Correction to: Immunological features of patients affected by Barraquer-Simons syndrome

Fernando Corvillo 1,2,, Giovanni Ceccarini 3, Pilar Nozal 1,2,4, Silvia Magno 3, Caterina Pelosini 3, Sofía Garrido 1,2,4, Alberto López-Lera 1,2, Manuela Moraru 5, Carlos Vilches 5, Silvia Fornaciari 6, Sabrina Gabbriellini 6, Ferruccio Santini 3, David Araújo-Vilar 7, Margarita López-Trascasa 1,8
PMCID: PMC7106744  PMID: 32228621

Correction to: Orphanet J Rare Dis

https://doi.org/10.1186/s13023-019-1292-1

Following the publication of the original article [1], the authors requested to amend the Abstract and Discussion section as follows:

Abstract

“The HLA allele DRB1*11 was present in 54% of BSS patients, and the majority of them (31%) were positive for *11:03 (vs 1.3% in the general population)”

has been amended to read:

“The HLA allele DRB1*11 was present in 54% of BSS patients, and the majority of them (31%) were positive for *11:03 (vs 1.3% allelic frequency in the general population)”.

Discussion

“Although no HLA allele was shared by the majority of our patients, interestingly, the allele DRB1*11:03 were overrepresented in our cohort (31% vs 1.3% in the general population)”

has been amended to read:

“Although no HLA allele was shared by the majority of our patients, interestingly, the allele DRB1*11:03 were overrepresented in our cohort (31% carrier frequency vs 1.3% allelic frequency in the general population)”.
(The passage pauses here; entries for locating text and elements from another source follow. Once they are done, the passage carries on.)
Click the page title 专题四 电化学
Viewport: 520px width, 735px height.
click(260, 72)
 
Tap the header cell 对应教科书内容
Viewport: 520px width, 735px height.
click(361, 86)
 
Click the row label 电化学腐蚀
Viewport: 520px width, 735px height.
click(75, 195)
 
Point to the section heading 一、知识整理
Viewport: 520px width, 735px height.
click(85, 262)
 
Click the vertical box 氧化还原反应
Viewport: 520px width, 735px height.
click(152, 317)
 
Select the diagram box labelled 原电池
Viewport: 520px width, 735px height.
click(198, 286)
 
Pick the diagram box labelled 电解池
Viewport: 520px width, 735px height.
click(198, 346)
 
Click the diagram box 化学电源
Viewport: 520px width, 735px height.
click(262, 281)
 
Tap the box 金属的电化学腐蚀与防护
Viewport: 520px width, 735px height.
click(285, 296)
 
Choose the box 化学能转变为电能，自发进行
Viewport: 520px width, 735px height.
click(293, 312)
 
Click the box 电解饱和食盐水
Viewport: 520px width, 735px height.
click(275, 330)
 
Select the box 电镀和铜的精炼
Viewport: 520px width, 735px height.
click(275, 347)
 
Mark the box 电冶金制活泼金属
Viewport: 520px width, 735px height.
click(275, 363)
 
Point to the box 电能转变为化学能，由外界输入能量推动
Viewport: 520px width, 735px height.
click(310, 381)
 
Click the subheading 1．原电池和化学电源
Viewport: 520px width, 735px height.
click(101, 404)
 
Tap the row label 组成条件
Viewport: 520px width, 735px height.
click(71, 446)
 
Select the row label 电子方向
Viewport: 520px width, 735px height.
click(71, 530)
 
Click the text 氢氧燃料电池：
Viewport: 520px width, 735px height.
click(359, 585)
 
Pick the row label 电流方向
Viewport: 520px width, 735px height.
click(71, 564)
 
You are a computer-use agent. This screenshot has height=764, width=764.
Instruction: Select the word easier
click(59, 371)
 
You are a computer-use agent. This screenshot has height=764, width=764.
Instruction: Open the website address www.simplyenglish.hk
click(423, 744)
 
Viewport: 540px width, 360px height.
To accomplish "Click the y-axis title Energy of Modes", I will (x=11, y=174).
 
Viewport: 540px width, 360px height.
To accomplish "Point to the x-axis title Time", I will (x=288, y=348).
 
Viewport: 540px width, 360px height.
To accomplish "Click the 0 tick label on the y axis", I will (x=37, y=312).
The correction was deemed necessary to prevent possible misinterpretation of data deriving from the bibliography used. The original article has also been updated as above.

Reference

  • 1.Corvillo, et al. Immunological features of patients affected by Barraquer-Simons syndrome. Orphanet J Rare Dis. 2020;15:9. doi: 10.1186/s13023-019-1292-1. [DOI] [PMC free article] [PubMed] [Google Scholar]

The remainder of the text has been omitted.